Vietati gli aggiustamenti
Conseguentemente, quanto «esposto in un rendiconto approvato non può essere rivisto dalla stessa amministrazione, se non in presenza di meri errori materiali». Tutto questo nel rispetto della tesi che il rendiconto debba essere l'espressione di massima veridicità dei saldi derivanti dalla gestione cui lo stesso fa rigido riferimento e non essere "aggiustato" con appostazioni riguardanti fatti materializzatisi nell'esercizio successivo che, in quanto tali, vanno appostati nel rendiconto del medesimo quali componenti straordinari. E non affatto diversamente. In proposito, l'attento giudice contabile cita la sentenza della Corte costituzionale 23 luglio 2015 n. 181 (red. Carosi) che fissa un principio indiscutibile. Al riguardo, ribadisce una regola generale di riconoscimento strutturale e pluriennale dei bilanci, sia preventivi che consuntivi, ovverosia che «il principio di continuità del bilancio è una specificazione del più ampio principio dell'equilibrio tendenziale contenuto nell'art. 81 Cost.» in quanto «collega gli esercizi sopravvenienti nel tempo in modo ordinato e concatenato».

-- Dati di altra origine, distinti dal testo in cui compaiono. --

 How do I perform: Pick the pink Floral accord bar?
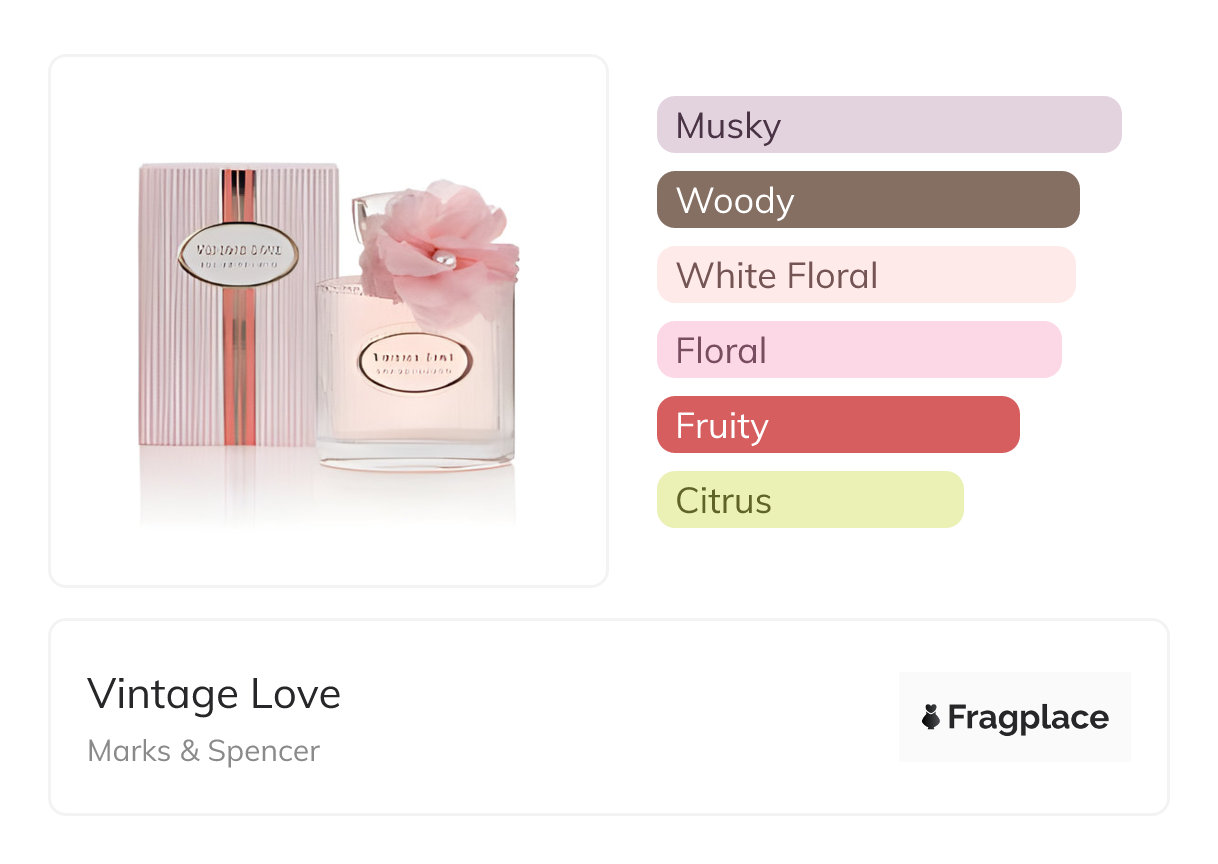858,350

I principi ineludibili e gli impegni elettorali
Una conclusione che realizza il principio della trasparenza e invoca la tutela iter-generazionale di offrire ciclicamente chiarezza, credibilità e fiducia attraverso la comparazione dei saldi di bilancio iniziali (promessi nel preventivo) con quelli finali realizzati (del rendiconto) dimostrativi, rispettivamente, del mantenimento degli impegni assunti con l'elettorato e del rispetto degli interessi delle generazioni future. Dunque, una bella lezione del magistrato contabile a sostegno della correttezza necessaria di offrire una immagine chiara e trasparente dei conti. Di conseguenza, quando un esercizio contabile è temporalmente chiuso e vengano successivamente fuori dei rapporti giuridici pregressi (cioè riferibili ad esercizi precedenti, del tipo ricavi sopravvenuti) - non ancora allibrati a bilancio, perché a suo tempo inaccertati o inaccertabili - non verrebbe consentita alcuna riapertura. Così come sarebbe errata la ipotesi di registrare in data utile pregressa movimenti contabili allo stato della chiusura dell'esercizio contabile in fieri non ancora accertati, con la determinazione di assicurare un implicito allungamento dell'esercizio economico sine die.

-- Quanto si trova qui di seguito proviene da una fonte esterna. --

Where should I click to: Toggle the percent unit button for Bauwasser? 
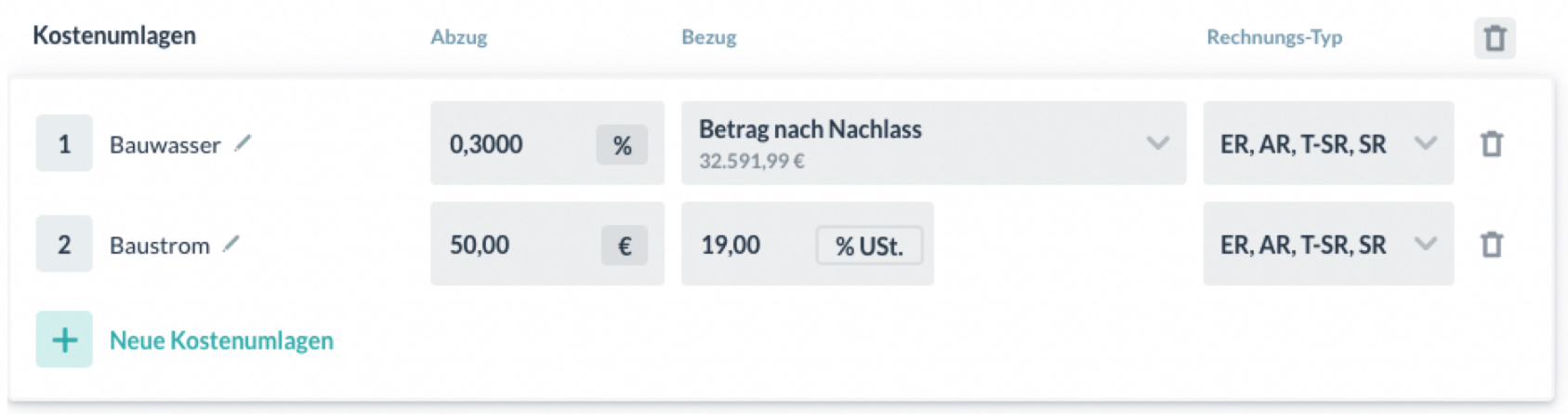622,145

Illegittimità, irragionevolezza e reato
Una siffatta idea ictu oculi sarebbe irragionevole (oltre che illegittima). Una simile trovata basterebbe da sola per affidare all'arbitrio dell'amministratore la decisione del quando e come chiudere l'esercizio finanziario in corso, introducendo una radicale incertezza e inaffidabilità nei conti, oltre che violando una sfilza interminabile di precetti giuridici di ogni ordine a grado. L'esercizio contabile è la segmentazione periodica del flusso continuo dei rapporti giuridici - che in quanto tali non subiscono soluzione di continuità - la cui definizione legale o convenzionale è prioritariamente essenziale per consentire l'esercizio del potere di controllo dei conti, ragione fondamentale per la quale esiste il diritto dei conti. Dunque, l'esercizio si chiude rebus sic stantibus, cioè a dire con lo stato dei rapporti giuridici accertati e allibrati al tempo predefinito di chiusura dell'esercizio. Abitualmente accade che a quel tempo alcuni rapporti giuridici sono stati appostati in modo del tutto erroneo ovvero non sono accertati per varie ragioni, non sempre dipendenti dall'amministratore in carica, e in tal caso sarà dovere di quelli successivi perseguirne l'accertamento al fine di definirne le sopravvenienze e insussistenze, attive e passive. Ciò, sebbene segua la clausola della competenza (cioè a rappresentarne l'imputabilità riferita a fatti concretizzati nel relativo periodo), inciderà (esclusivamente) sullo stato patrimoniale e sul conto economico dell'esercizio in corso.